[Your assignment] The answer is a stretch of the material below, returned exactly: the line containing "Task: Click the Hosted domains label", the line containing "This screenshot has width=1450, height=1072.", and all lines between.

[Information shown]
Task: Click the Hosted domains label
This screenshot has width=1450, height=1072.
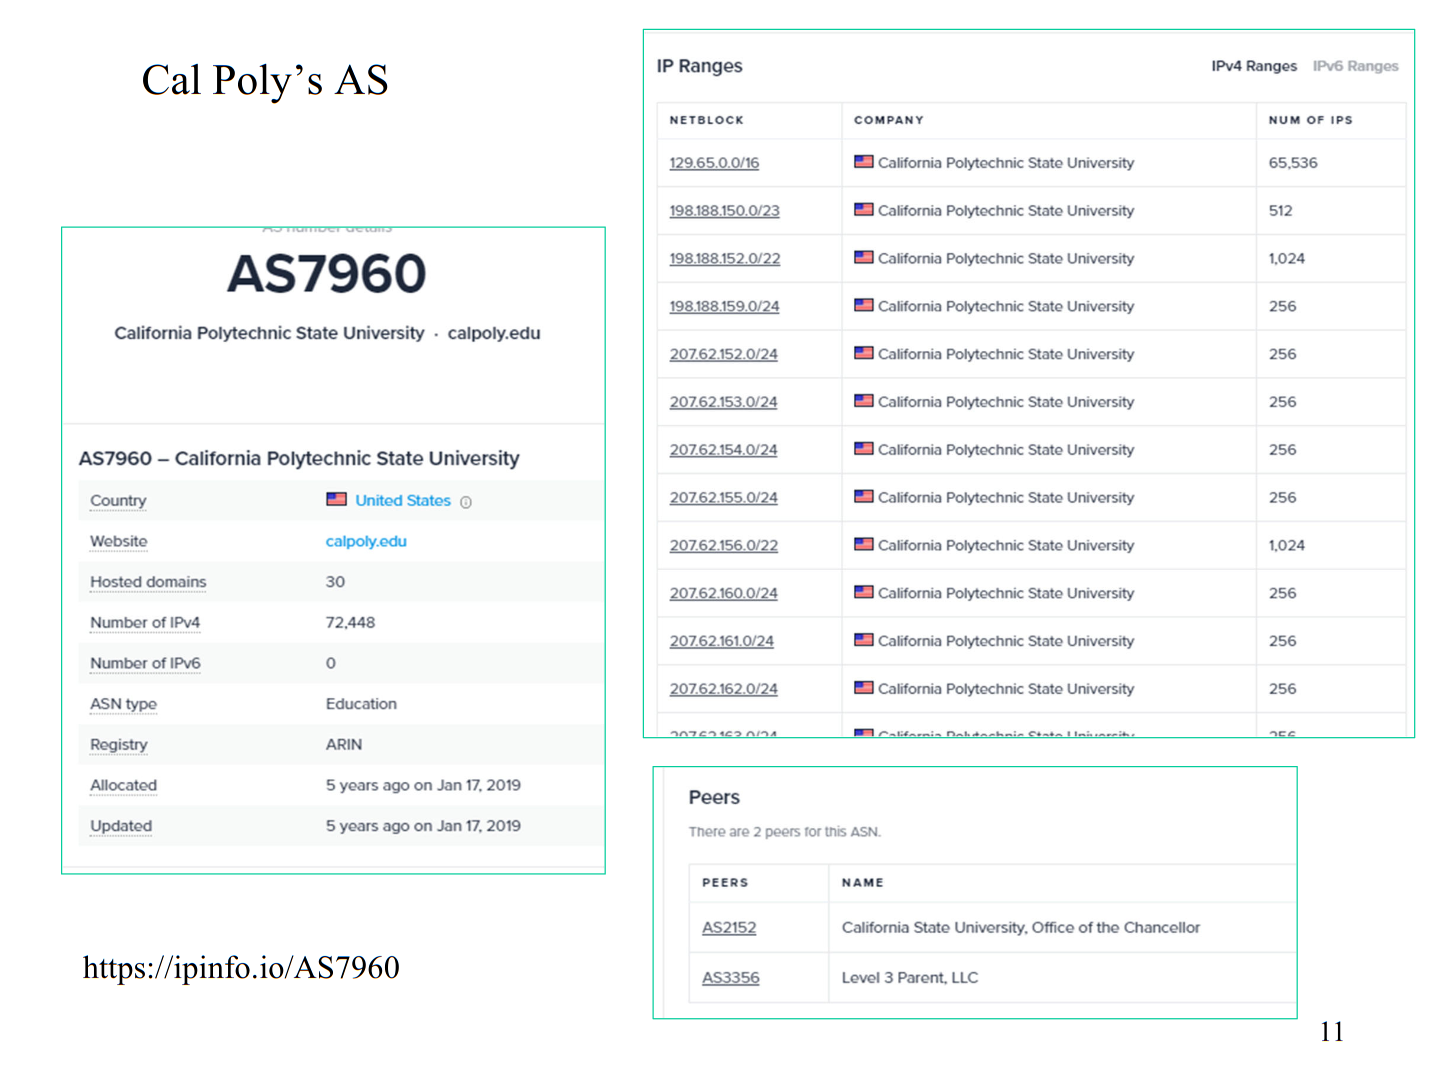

---

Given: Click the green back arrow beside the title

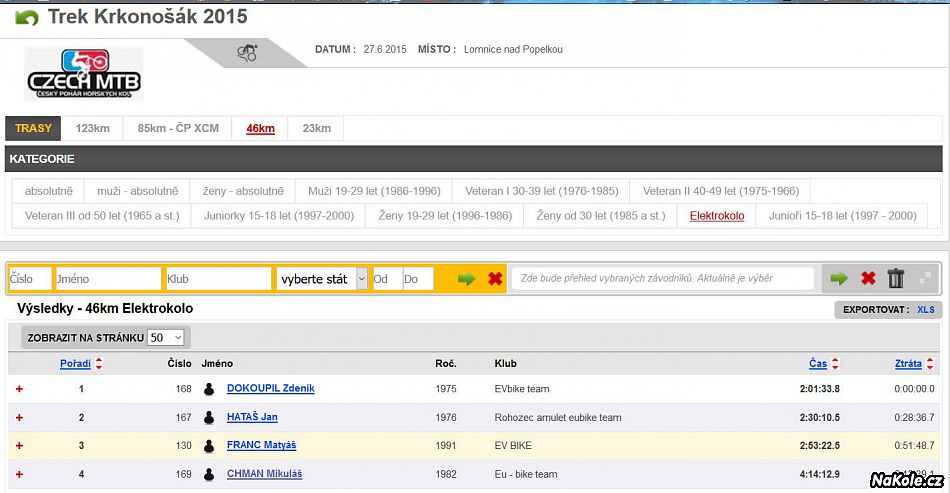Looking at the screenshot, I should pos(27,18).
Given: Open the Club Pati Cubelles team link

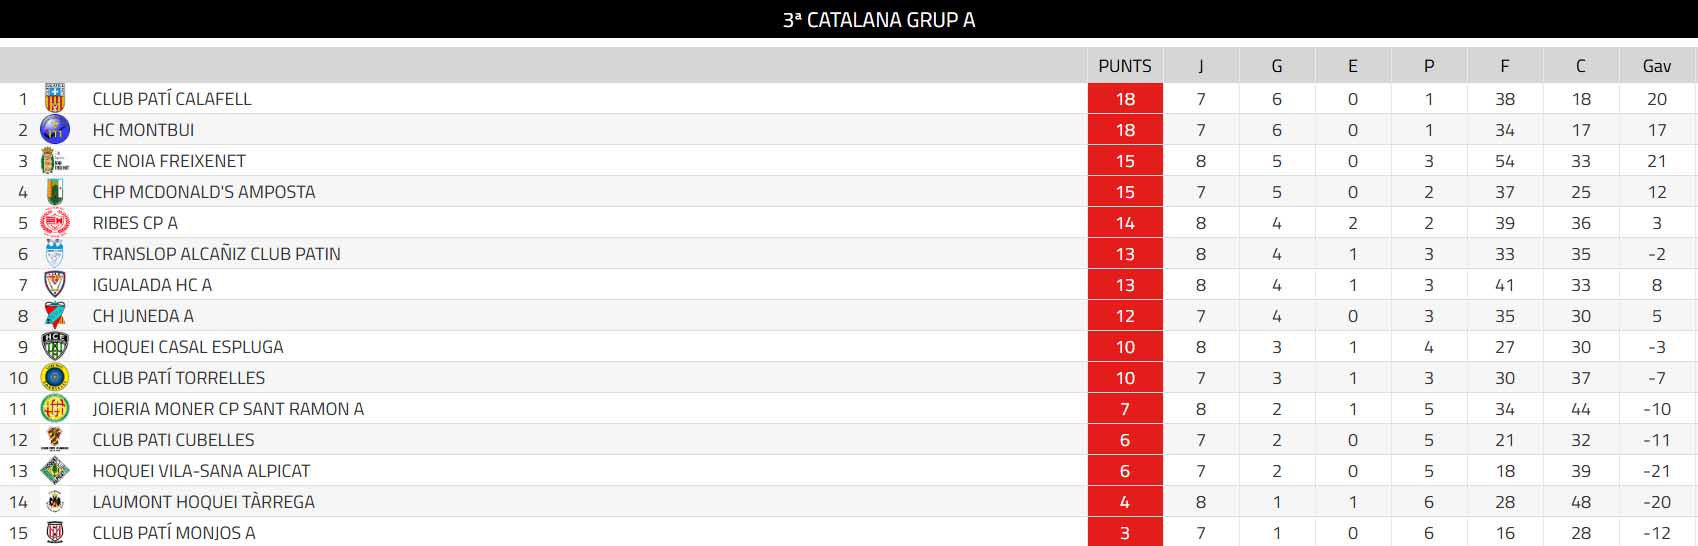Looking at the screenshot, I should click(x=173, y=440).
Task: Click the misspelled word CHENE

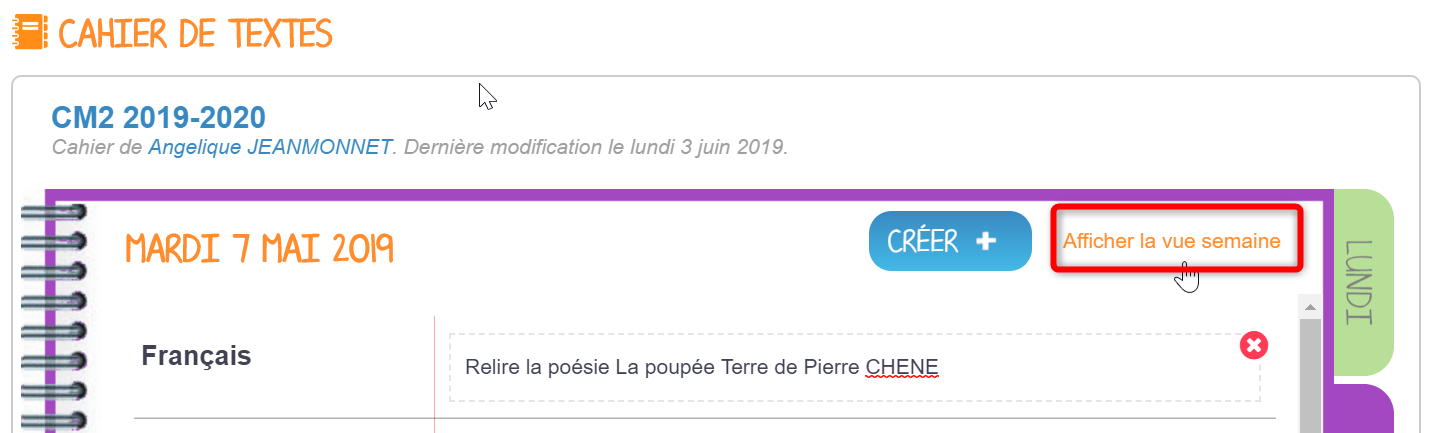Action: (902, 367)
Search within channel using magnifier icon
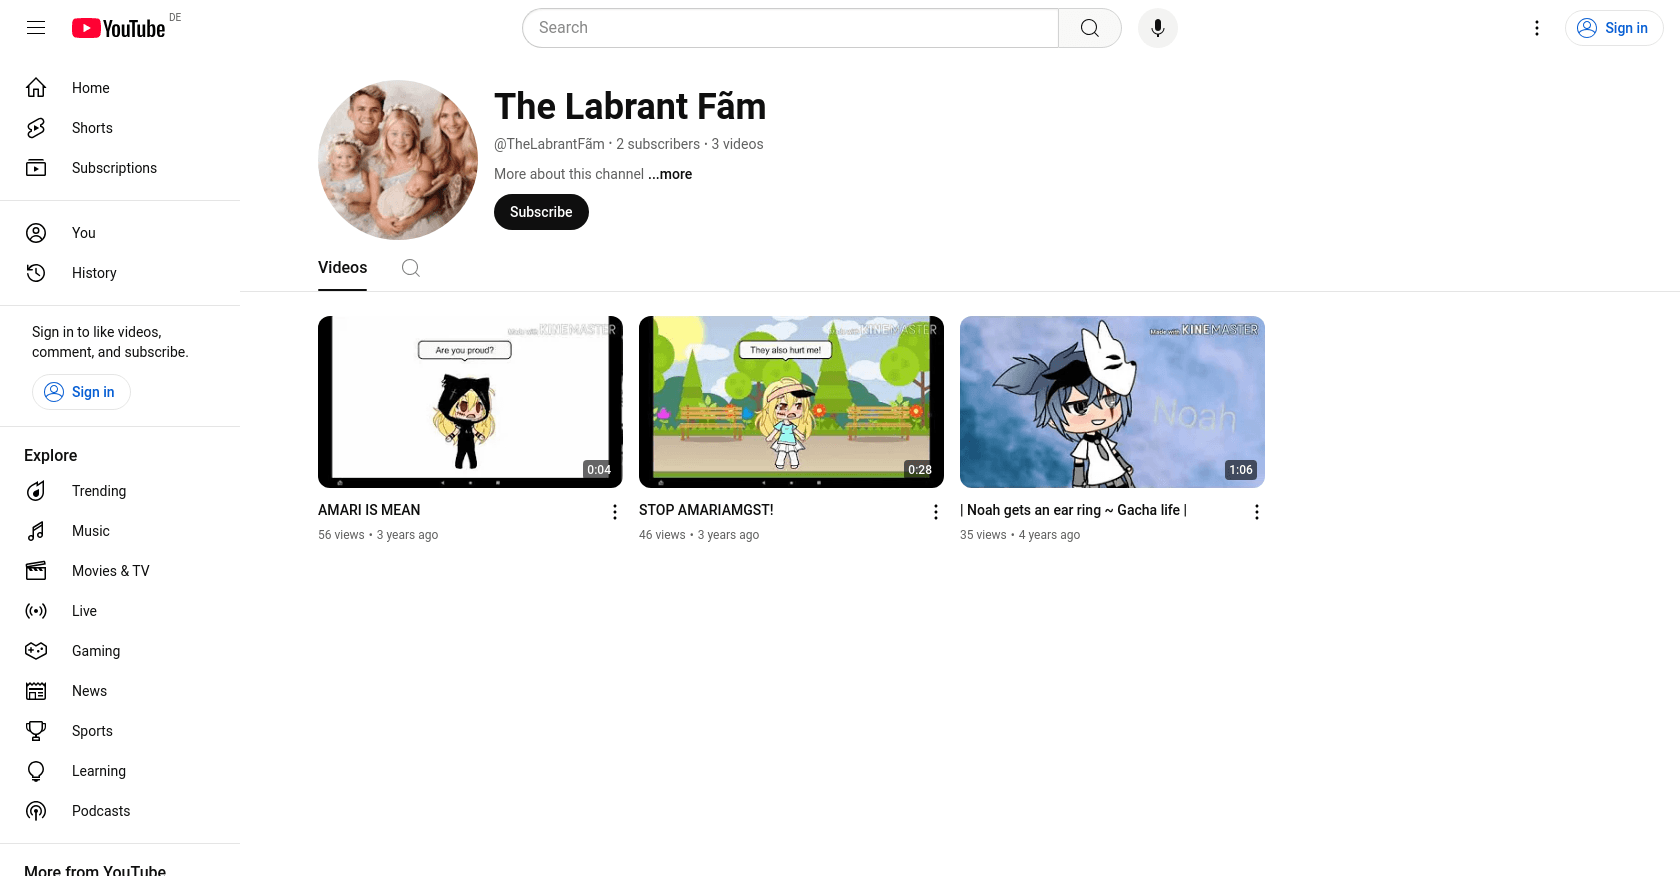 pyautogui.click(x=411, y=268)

--

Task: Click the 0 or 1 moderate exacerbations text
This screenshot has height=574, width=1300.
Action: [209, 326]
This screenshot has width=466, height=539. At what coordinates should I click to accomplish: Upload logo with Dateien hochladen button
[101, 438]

[Output of the exercise]
Task: Click the Hosted domains label
This screenshot has width=1450, height=1072.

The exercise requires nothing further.